Exercise instructions:
Count the lines below that contain the string "Open", where uppercase and lowercase count as different. Reply with the number only.

Data records:
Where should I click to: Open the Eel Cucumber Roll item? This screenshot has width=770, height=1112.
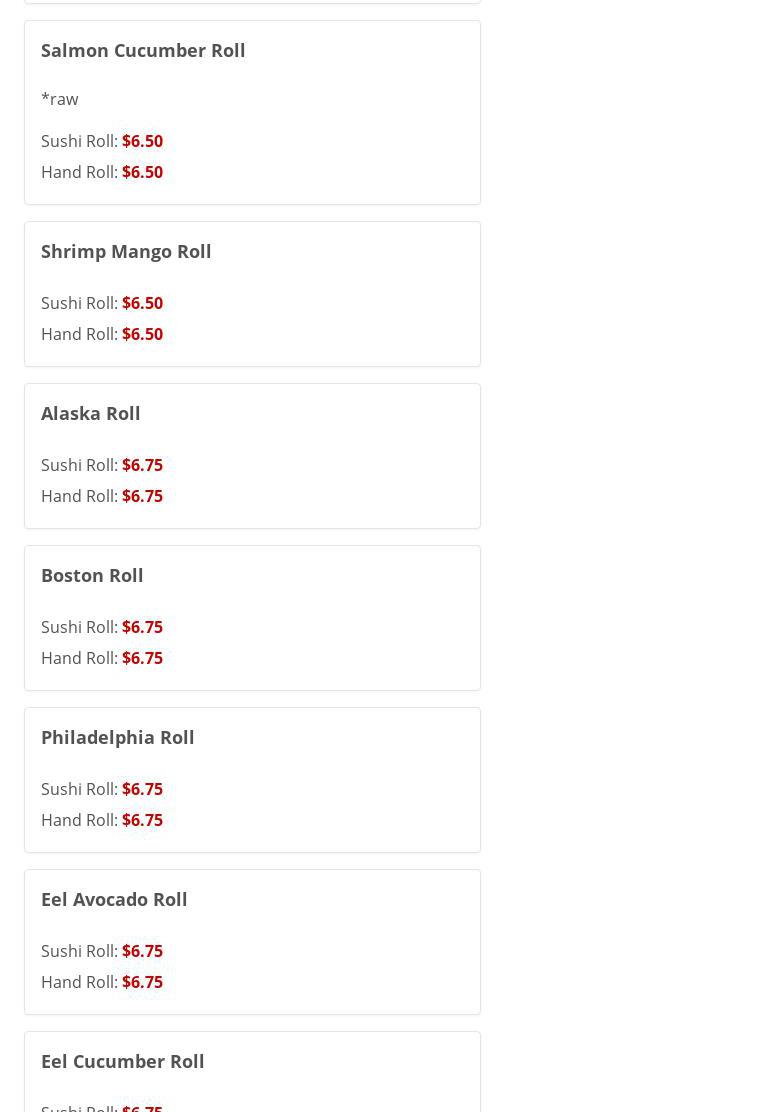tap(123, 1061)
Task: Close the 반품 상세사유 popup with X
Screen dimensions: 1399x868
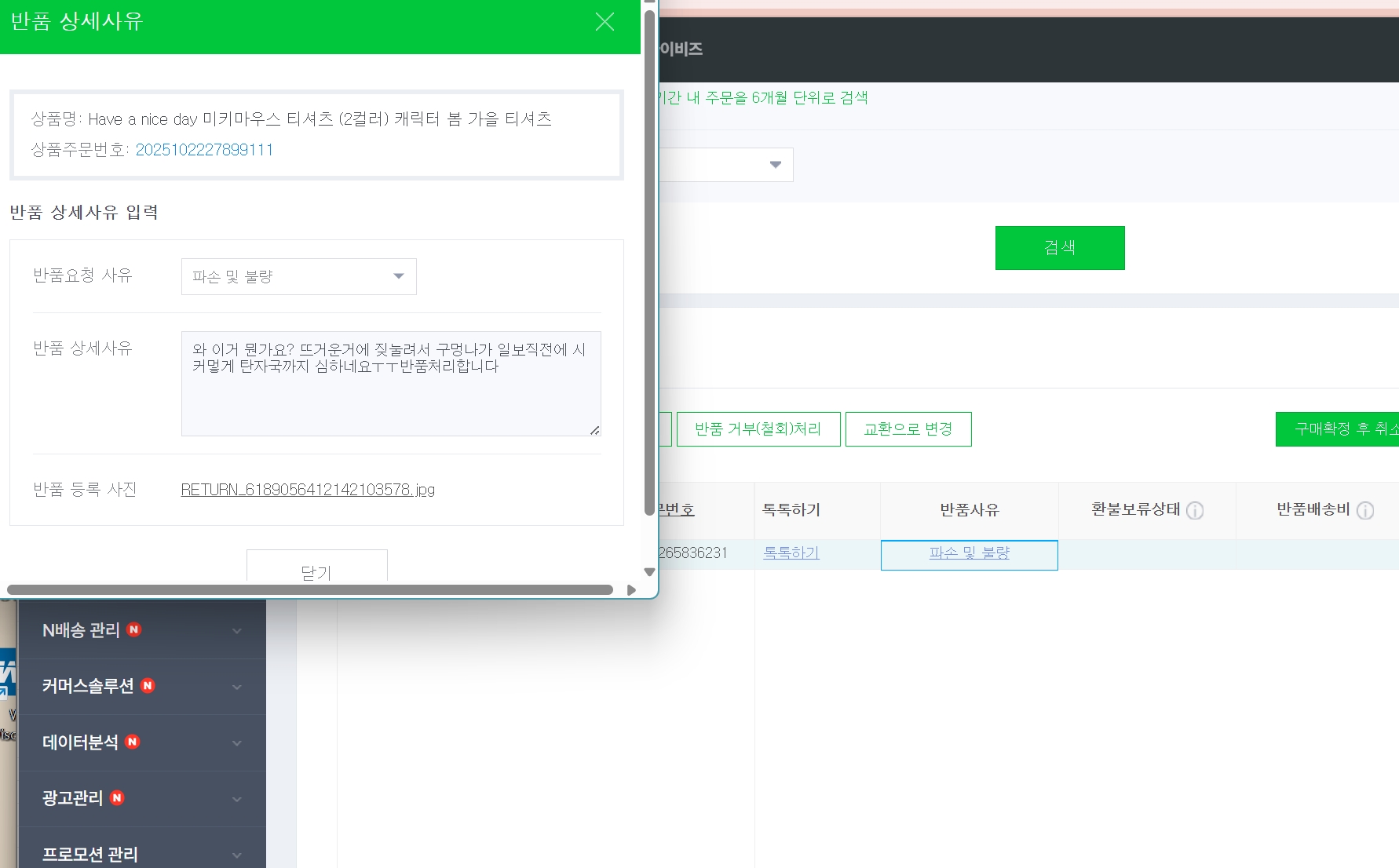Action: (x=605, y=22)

Problem solution:
1